Citing growth constraints to the economy, with GDP now expecting to only come in at 1.3 percent in 2015, and potential upside risks to inflation, reserve bank governor Lesetja Kganyago said the committee had taken an accommodative approach to interest rates.

“The bank’s estimate of potential output growth was revised down from 1.9 percent to 1.5 percent for 2016, and from 2.1 percent to 1.6 percent for 2017.” Kganyago said the bank had to balance growth constraints with inflation, which was being pushed by food prices as SA’s worst drought on record eats into production.

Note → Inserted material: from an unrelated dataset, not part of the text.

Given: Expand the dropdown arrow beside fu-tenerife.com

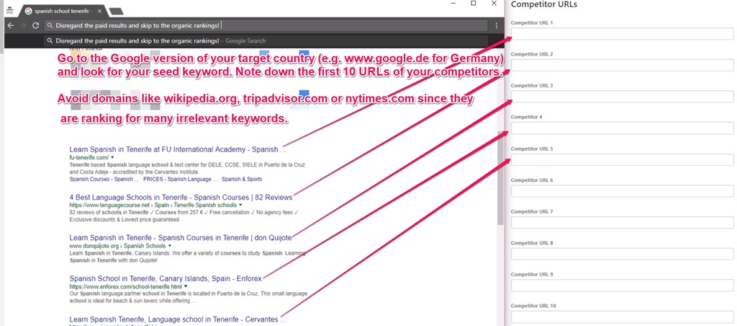Looking at the screenshot, I should pyautogui.click(x=112, y=157).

This hike takes the repo rate to 6.75 percent percent from 6.25 percent and the main lending rate from 9.75 percent to 10.25 percent. This is the third hike in a row, after two consecutive 0.25 percent hikes in the second half of last year and will weigh on concerns that SA is in an upward rate cycle.

The Reserve Bank’s mandate is to keep consumer price inflation in a bracket of 3 percent to 6 percent. However, Inflation climbed to a one-year high of 5.2 percent in December, from 4.8 percent the month before. The Producer Price Index has also been climbing and Investec expects both CPI and PPI to hit 7 percent this year.

In a statement, the governor said inflation is now expected to average 6.8 percent in 2016 and 7 percent in 2017.

This compares with the previous forecast of 6 per cent and 5.8 percent for these years.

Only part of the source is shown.